Où en est la procédure ? Le 16 décembre 2011, la chambre d'instruction de la cour d'appel de Paris avait annulé six mises en examen de dirigeants d'Eternit. Parmi elles, celle de Joseph Cuvelier qui a dirigé le premier producteur d'amiante-ciment de 1971 à 1994. En novembre 2009, il avait pourtant été mis en examen pour "homicides et blessures involontaires". Il lui est reproché l'absence de mesures de sécurité nécessaires pour protéger les salariés de l'exposition aux fibres d'amiante dans cinq usines du groupe Eternit.
Ces annulations ont été décidées en raison de l'insuffisance de précision sur la période de temps couvrant les faits reprochés, ainsi que sur l'absence de spécification des lois invoquées pour justifier la qualification des mises en examen.
Au total, 31 parties civiles dont l'Andeva) ou la Fnath (accidentés de la vie) ont donc demandé à la Cour de "casser" cette annulation. Arrêt qu'elle a donc rendu mardi. La Cour de cassation "renvoie la cause et les parties devant la chambre d'instruction de la cour d'appel de Paris autrement composée".
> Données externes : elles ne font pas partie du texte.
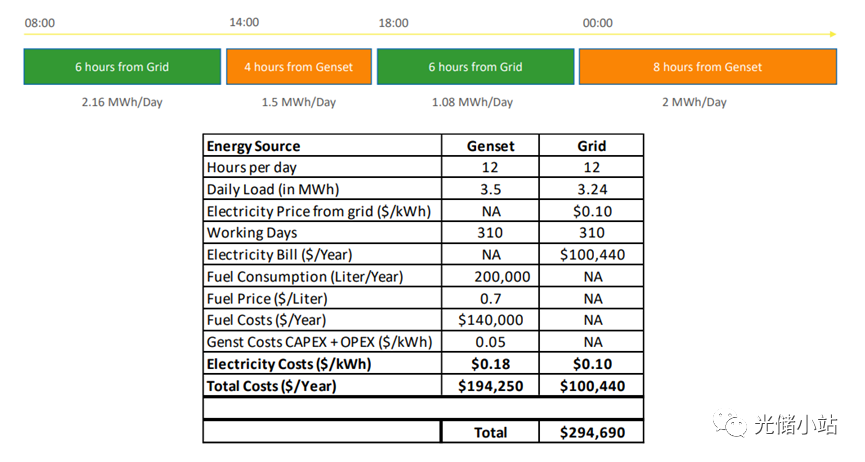Select the 00:00 timeline marker
865x462 pixels.
pyautogui.click(x=597, y=22)
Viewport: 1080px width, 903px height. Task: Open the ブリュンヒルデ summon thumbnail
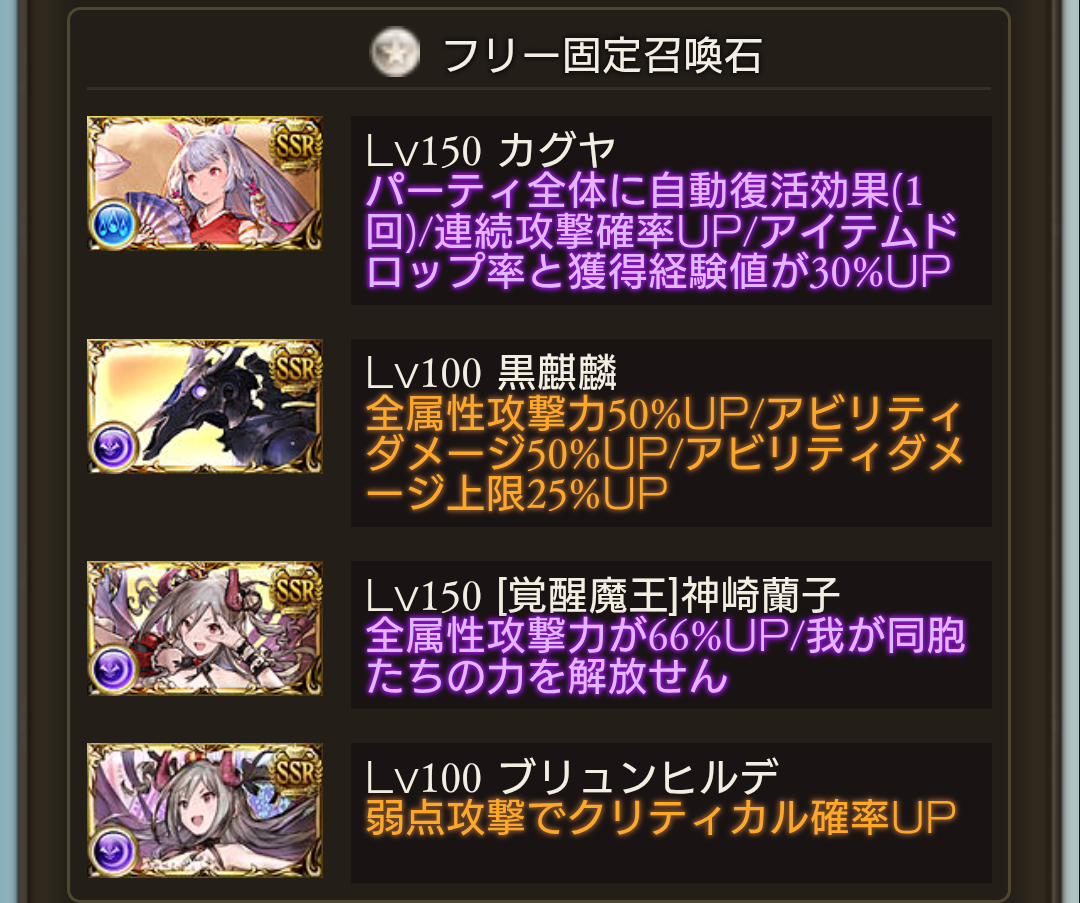coord(205,810)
"La chambre de l'instruction de la Cour d'appel de Paris avait donné un grand coup de frein à la procédure. Là, on a de nouveau l'espoir d'avoir un procès au pénal", s'est réjoui l'une des avocates des parties civiles, Me Sylvie Topaloff.
Désormais, un juge d'instruction devrait être nommé et le premier procès de l'amiante pourrait se tenir "l'année prochaine", a précisé l'avocate au Nouvel Observateur.
Quels sont les précédents ? En février 2012, le tribunal de Turin, en Italie, a condamné à 16 ans de prison les deux accusés du procès "historique" d'Eternit, le milliardaire suisse Stephan Schmidheiny et le baron belge Jean-Louis de Cartier de Marchienne. Stephan Schmidheiny, ex-propriétaire d'Eternit Suisse, a été un important actionnaire d'Eternit Italie de 1976 à 1986. Le baron belge de Cartier a été actionnaire et administrateur d'Eternit Italie au début des années 1970. Tous deux ont été jugés responsables de la mort de 3.000 personnes.
Un verdict "historique" :
En Suisse, il n'y a plus de plaintes au pénal. Les trois recours déposés contre les ex-propriétaires d'Eternit dans le pays, Thomas et Stephan Schmidheiny ont été jugés prescrits en 2008.
En Belgique, un tout premier jugement au civil a accordé le 28 novembre 2011 une indemnisation de 250.000 euros à la famille de victimes de l'amiante. Le tribunal civil de Bruxelles a jugé Eternit responsable de la mort en 2000 de la femme d'un ingénieur de l'usine décédé 13 ans plus tôt à cause de l'amiante et dont deux des cinq fils ont succombé pour la même raison.
Aux Etats-Unis, depuis la décision de la Cour Suprême "Borel v. Fibreboard Paper products Corporation" en octobre 1974, précise le site Les Echos, les plaintes ne cessent de se multiplier. La plus haute autorité judiciaire américaine y affirme que les producteurs et distributeurs de matériaux contenant de l'amiante sont susceptibles d'être condamnés à payer des dommages aux travailleurs malades de l'amiante. Entre 1970 et 2002, 730.000 personnes ont déposé plainte aux Etats-Unis contre les producteurs d'amiante selon une étude de la fondation Rand Institute for Civil Justice, ajoute le quotidien économique. Coût total de la facture ? 70 milliards de dollars, soit un peu plus de 56 milliards d'euros.
Que sait-on sur la nocivité de l'amiante ? Son caractère cancérigène est connu depuis les années 1950. Le premier décret réglementant son usage ne date que de 1977 et son interdiction de 1997. En France, l'amiante est jugée responsable de 10% à 20% des cancers du poumon et devrait être responsable de 100.000 morts d'ici 2025, selon les autorités sanitaires.